Here the gracious man stopped—and whether affected by her husband's discourse, or by any other cause, I know not—but she made no reply. He then said, "Come, children, it is our time for rest; shut the door, and let us go to prayer."

"Forgive me," said I, laying hold of the door, as the child was obeying her father's orders, "if I ask permission to make one in your family devotions, before I travel homeward. I have heard you, my friend, when you knew it not, and bless God for the sermon which you have this night preached to my heart."

The honest laborer blushed for a moment at this unexpected intrusion and declaration, but immediately said, "Sir, you are welcome to a poor man's dwelling, if you come in the name of the Lord."

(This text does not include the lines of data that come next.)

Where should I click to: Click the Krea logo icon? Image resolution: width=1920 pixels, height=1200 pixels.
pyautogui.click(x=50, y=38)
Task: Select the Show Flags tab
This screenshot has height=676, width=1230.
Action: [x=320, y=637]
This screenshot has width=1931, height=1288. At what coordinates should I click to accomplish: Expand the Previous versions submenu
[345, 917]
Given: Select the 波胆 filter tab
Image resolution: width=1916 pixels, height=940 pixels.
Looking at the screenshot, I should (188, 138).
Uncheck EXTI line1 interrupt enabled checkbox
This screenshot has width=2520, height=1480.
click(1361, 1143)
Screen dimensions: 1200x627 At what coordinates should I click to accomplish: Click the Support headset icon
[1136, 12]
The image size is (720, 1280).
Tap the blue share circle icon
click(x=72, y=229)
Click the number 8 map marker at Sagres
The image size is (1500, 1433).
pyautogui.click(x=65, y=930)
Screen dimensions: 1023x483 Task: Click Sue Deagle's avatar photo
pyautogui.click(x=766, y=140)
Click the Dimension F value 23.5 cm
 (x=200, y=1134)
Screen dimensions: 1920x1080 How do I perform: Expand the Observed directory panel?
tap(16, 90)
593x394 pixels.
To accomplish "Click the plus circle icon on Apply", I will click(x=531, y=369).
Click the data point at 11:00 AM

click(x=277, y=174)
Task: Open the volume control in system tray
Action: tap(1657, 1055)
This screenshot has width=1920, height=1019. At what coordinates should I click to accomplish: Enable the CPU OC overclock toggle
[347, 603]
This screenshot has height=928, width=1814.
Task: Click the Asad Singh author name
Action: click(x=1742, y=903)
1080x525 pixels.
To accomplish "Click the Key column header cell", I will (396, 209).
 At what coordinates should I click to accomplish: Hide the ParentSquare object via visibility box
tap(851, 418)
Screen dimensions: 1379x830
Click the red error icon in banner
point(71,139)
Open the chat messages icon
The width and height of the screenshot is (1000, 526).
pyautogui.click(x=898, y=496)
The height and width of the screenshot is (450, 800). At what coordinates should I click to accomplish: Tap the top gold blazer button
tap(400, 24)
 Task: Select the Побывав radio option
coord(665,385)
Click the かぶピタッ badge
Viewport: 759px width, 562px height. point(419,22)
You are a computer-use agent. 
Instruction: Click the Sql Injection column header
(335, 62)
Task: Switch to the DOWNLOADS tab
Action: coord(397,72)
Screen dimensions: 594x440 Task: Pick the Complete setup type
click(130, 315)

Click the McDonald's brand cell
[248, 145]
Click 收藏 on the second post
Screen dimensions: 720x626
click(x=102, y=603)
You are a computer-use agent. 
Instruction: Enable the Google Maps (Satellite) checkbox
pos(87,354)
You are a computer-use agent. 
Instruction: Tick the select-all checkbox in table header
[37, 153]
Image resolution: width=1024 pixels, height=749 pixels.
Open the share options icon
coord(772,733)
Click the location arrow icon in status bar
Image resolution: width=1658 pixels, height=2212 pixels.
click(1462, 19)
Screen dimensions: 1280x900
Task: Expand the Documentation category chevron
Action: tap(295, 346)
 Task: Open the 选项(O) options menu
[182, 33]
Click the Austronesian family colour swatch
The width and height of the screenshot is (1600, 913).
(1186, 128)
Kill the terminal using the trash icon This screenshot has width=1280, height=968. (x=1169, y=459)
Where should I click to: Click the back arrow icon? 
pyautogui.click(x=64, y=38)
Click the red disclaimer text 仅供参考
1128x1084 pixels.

I just looked around at the wife, who seemed to be startled at my sudden appearance, and the six fine children who sat near her, and then said, "You were going to pray; I must beg of you, without regarding me, to go on, as if I were not here."

The man, whom I could not but love and reverence with a simple, unaffected, modest, and devout demeanor, did as I requested him. His prayer was full of tender affection and sincerity, expressed with great scriptural propriety, and was in all respects such as suited the preacher of those sentiments which I had overheard him deliver to his wife just before.

When he had finished, each of his children, according to the good old patriarchal custom of better days, kneeled down before him in turn to receive a father's blessing.

It was now late, and the rain was over. I gave the poor man my blessing, and received his in return. I wished them good night, and went onward to my own home, reflecting with much self-abasement of heart, what an honor and comfort it is, to be a poor man—and rich in the faith!